There were so many quotes I loved, but I'm going to narrow it down to just a few:

From a happy family story, Christmas Festivities:

I love this quote as it brings my mind to our family Christmas festivities. We drench our Christmas pudding with brandy and light it on fire each Christmas Day, and it never ceases to bring gasps of wonder and smiles of joy.

"and when at last a stout servant staggers in with a gigantic pudding with a sprig of holly in the top, there is such a laughing, and shouting, and clapping of chubby little hands, and kicking up of dumpy legs, as can only be equalled by the applause with which the astonishing feat of pouring lighted brandy into mince pies is received by the younger visitors."

From a delightfully creepy short story, The Story of the Goblins Who Stole a Sexton:

Gabriel Grub, a sexton and grave-digger is visited by a goblin in the graveyard and experiences a life changing event.
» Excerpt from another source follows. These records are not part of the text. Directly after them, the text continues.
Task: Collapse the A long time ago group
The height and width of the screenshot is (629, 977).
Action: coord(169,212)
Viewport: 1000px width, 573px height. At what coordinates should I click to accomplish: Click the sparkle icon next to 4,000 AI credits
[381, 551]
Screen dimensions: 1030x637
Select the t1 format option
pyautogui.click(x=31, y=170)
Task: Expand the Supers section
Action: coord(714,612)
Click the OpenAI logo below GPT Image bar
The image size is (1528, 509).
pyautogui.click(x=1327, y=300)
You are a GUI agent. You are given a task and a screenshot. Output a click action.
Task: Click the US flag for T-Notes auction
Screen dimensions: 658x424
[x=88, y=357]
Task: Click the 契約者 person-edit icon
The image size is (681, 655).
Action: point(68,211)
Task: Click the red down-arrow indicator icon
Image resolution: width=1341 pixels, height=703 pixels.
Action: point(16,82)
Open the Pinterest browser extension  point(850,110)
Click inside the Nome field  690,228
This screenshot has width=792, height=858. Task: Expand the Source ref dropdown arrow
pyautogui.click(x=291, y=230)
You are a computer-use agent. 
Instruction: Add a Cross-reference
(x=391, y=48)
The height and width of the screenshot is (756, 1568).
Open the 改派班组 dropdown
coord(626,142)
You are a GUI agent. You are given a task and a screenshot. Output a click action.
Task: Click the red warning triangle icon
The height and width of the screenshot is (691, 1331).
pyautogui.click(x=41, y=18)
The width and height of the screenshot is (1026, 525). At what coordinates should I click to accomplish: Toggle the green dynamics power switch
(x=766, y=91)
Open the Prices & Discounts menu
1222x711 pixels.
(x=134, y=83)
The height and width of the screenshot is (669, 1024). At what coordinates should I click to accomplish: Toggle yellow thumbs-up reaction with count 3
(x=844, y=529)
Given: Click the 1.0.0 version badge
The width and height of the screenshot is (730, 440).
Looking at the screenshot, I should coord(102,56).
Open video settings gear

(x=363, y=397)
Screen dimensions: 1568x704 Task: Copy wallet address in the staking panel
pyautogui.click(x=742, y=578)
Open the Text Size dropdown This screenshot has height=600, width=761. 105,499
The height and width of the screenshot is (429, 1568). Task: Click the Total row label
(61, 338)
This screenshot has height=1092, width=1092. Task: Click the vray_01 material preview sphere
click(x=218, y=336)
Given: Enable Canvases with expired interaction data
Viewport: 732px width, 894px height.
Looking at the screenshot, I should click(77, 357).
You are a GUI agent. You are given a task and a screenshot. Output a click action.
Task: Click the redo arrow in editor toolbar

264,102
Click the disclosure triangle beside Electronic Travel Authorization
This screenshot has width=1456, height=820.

At the beginning of the story Grub is wonderfully described as "an ill-conditioned, cross-grained, surly fellow - a morose and lonely man, who consorted with nobody but himself, and an old wicker bottle which fitted into his large deep waistcoat pocket; who eyed each merry face as it passed him by, with such a deep scowl of malice and ill-humour, as it was difficult to meet without feeling something the worse for."

During Grub's interlude with the goblin he comes to several conclusions including:
that women "were the oftenest superior to sorrow, adversity, and distress; and he saw that it was because they bore in their own hearts an inexhaustible well-spring of affection and devotedness. Above all, he saw the men like himself, who snarled at the mirth and cheerfulness of others, were the foulest weeds on the fair surface of the earth; and setting all the good of the world against the evil, he came to the conclusion that it was a very decent and respectable world after all."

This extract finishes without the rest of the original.